Verastem Oncology's New Drug Application (NDA) for the combination of avutometinib and defactinib has been granted Priority Review by the U.S. Food and Drug Administration (FDA) for the treatment of adult patients with recurrent KRAS mutant low-grade serous ovarian cancer (LGSOC). This regulatory milestone brings hope to patients with this rare and challenging cancer, as there are currently no FDA-approved treatments specifically for LGSOC. The FDA has set a Prescription Drug User Fee Act (PDUFA) target action date of June 30, 2025.
Targeting RAF/MEK and FAK Pathways
Avutometinib, an oral RAF/MEK clamp, potentially inhibits MEK1/2 kinase activities and induces inactive complexes of MEK with ARAF, BRAF, and CRAF, potentially creating a more complete and durable anti-tumor response through maximal RAS/MAPK pathway inhibition. Defactinib is an oral, selective inhibitor of focal adhesion kinase (FAK). The combination of these two agents targets critical signaling pathways involved in cancer cell survival and tumor growth.
RAMP 201 Trial Results
The NDA submission is based on data from the Phase 2 RAMP 201 clinical trial (NCT04625270), an adaptive, two-part multicenter, randomized, open-label study. The trial evaluated the efficacy and safety of avutometinib alone and in combination with defactinib in patients with recurrent LGSOC. Results presented at the International Gynecologic Cancer Society (IGCS) Annual Global Meeting in October 2024 demonstrated a substantial overall response rate (ORR) with the combination therapy.
In the primary analysis, the combination of avutometinib plus defactinib resulted in a confirmed ORR of 31% (95% CI, 23%-41%) in all evaluable patients with measurable disease (n = 109). Notably, in patients with KRAS-mutated disease, the confirmed ORR was 44% (n = 25/57; 95% CI, 31%-58%). The median duration of response (DOR) was 31.1 months (95% CI, 14.8-31.1) in all evaluable patients and in patients with KRAS-mutant disease.
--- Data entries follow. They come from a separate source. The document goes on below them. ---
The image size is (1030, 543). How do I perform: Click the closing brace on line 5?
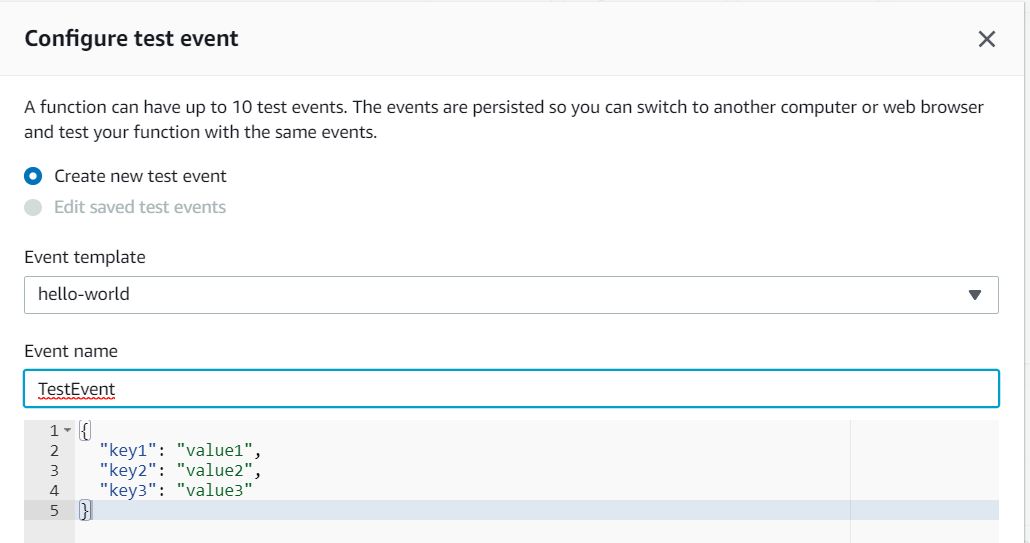[x=85, y=510]
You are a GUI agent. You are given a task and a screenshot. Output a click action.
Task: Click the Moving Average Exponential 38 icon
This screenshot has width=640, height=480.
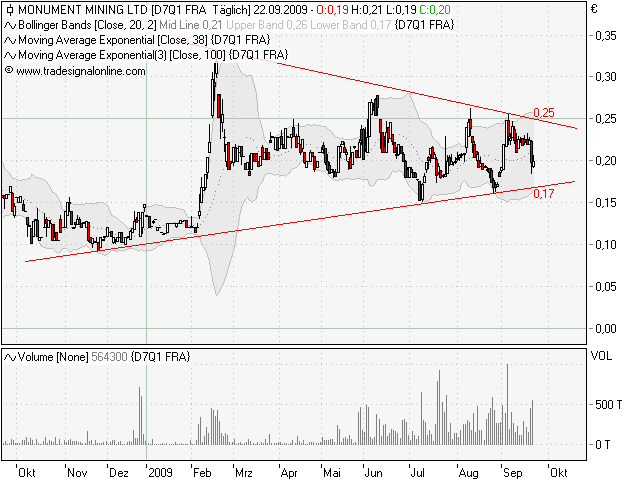coord(10,39)
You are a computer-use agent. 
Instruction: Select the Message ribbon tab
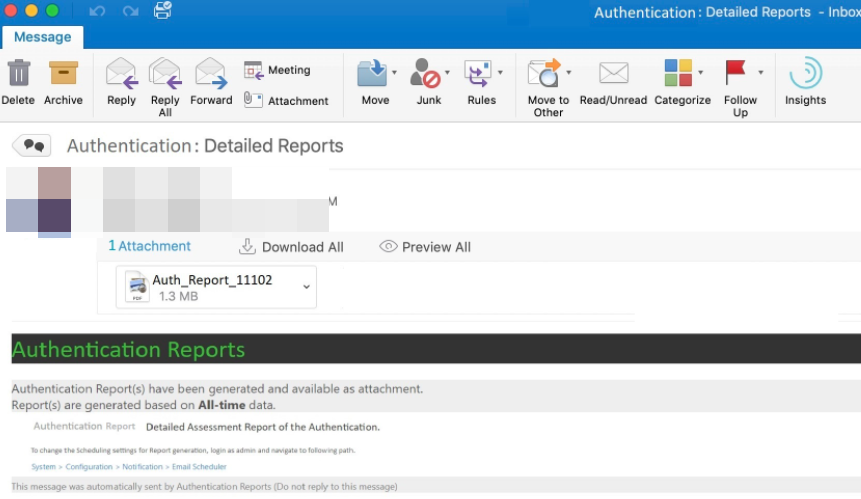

The combination was generally well-tolerated, with 10% of patients discontinuing treatment due to adverse effects (AEs).
Unmet Need in LGSOC
Low-grade serous ovarian cancer (LGSOC) is a rare and distinct type of ovarian cancer, affecting approximately 6,000-8,000 women in the U.S. and 80,000 worldwide. LGSOC is distinct from high-grade serous ovarian cancer (HGSOC) in its biology and response to treatment. It is highly recurrent and less sensitive to chemotherapy compared to HGSOC. The current standard of care includes hormone therapy and chemotherapy, but there are no FDA-approved treatments specifically for LGSOC.
Ongoing RAMP 301 Trial
Verastem Oncology is currently enrolling patients with recurrent LGSOC, regardless of KRAS mutation status, in the international Phase 3 RAMP 301 trial (NCT06072781). This trial will serve as a confirmatory study for the initial indication and has the potential to support an expanded indication regardless of KRAS mutation status.
Potential Impact
If approved, the combination of avutometinib and defactinib would be the first FDA-approved treatment specifically for adults with recurrent KRAS mutant LGSOC. This would represent a significant advancement in the treatment of this rare and challenging cancer, providing a much-needed targeted therapy option for patients with limited treatment alternatives. The FDA's decision is expected by June 30, 2025.